Multivariate exploratory data analysis was performed with the computer program CANOCO for windows ver. 4.5 (ter Braak and Šmilauer 1998). A Detrended Correpondence Analysis (DCA) was run for sediment and bottom water variables, whereby the resulting ordination diagram showed the main trends of the database. Then, a gradient analysis was performed in order to depict the environmental gradient (i.e. isolines) within the ordination diagram.

To test for differences between sampling sessions and stations, we performed several ANOSIM analyses. First, to test the hypothesis that warm ENSO events would enhance the trophic state, we performed an ANOSIM test for each sampling exercise as a group. We repeated this analyses three times; first for all the environmental variables together, then only bottom water variables and finally for sediment variables. The next step was to check for spatial differences, for the five different station groups as depicted with different colours in Fig. 1. Five groups were defined, i.e. Group 1 = Eastern littoral (L1, L2, L9 through L12, Z5, Z4, Z1), Group 2 = Punta Carretas (PC, PCN, PCS, PCE, PCW), Group 3 = Bay (B1 through B5), Group 4 = Western litoral (L3 through L8, Z9 through Z13), Group 5 = Punta Yeguas (PY, PYN, PYS, PYE, PYW). We first performed an ANOSIM for all stations together for all sampling sessions. Then, we performed ANOSIM analyses for each of the five groups separately, for all surveys. With such analyses, we aimed to test the potential effects of the warm ENSO event for the whole study area, and for the five different station groups separately.

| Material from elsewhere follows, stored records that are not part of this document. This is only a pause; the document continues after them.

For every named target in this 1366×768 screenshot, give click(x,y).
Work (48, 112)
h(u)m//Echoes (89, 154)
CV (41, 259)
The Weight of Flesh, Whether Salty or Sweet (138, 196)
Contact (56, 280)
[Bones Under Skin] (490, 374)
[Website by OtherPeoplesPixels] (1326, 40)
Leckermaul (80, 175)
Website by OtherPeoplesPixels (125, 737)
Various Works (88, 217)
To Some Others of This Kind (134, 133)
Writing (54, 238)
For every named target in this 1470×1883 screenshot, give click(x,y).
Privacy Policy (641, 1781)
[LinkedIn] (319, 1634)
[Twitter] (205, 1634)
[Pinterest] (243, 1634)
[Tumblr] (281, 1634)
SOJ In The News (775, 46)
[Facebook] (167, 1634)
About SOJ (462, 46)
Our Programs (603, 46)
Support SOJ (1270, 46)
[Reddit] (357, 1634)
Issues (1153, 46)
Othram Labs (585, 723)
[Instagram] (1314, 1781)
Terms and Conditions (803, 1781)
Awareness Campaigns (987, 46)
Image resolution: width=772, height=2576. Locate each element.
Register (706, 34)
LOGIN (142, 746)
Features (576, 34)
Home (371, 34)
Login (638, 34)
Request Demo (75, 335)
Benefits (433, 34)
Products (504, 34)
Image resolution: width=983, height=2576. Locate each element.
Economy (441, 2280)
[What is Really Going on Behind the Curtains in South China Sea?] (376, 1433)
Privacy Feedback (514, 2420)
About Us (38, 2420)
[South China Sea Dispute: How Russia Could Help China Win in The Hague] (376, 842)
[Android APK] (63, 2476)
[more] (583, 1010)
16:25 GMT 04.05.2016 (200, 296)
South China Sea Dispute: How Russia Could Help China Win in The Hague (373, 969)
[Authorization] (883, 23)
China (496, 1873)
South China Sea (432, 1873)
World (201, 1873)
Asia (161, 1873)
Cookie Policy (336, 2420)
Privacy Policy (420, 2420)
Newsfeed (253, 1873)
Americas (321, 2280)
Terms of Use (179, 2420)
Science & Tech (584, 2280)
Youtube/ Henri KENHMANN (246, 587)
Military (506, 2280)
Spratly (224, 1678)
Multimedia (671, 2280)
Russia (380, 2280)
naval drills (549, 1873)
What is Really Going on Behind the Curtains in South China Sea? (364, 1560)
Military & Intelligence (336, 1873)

In addition, the temporal variability for the whole study area was assessed by means of second-stage MDS ordination (Somerfield and Clarke 1995), on a total of eight ranked matrices of similarities among samples. By means of this technique, the rank correlations calculated between pairs of similar matrices become the data-element of a second matching matrix, which was then used as an input matrix for the second-stage MDS ordination. In this ordination diagram, the relative distances between the symbols resemble their similarity, whereby samples that are located close to each other, are similar, while those located far apart, are dissimilar (Olsgard et al. 1998).

ANOSIM was performed with the computer program Primer v. 6 (Clarke and Gorley 2006), while ANOVA and correlation analyses were performed with PAST (Hammer et al. 2001). DCA was performed with CANOCO, while the gradient analysis was performed with CANODRAW for windows (ter Braak and Šmilauer 1998).

Maps of Uruguay with the topographic distribution of total monthly rainfall for the whole country are presented in Fig. 2. The highest rainfall values were observed between November 2009 and May 2010. Consequently, the river flow of both Uruguay River and Río de la Plata Estuary increased significantly after November 2009. A strong correlation between Uruguay River and Río de la Plata Estuary flow on log-transformed data was observed (r² = 0.7), even though the river flow of Río de la Plata was significantly higher than that of the Uruguay River (ANOVA, F = 26.9, P < 0.001, see Fig. 2).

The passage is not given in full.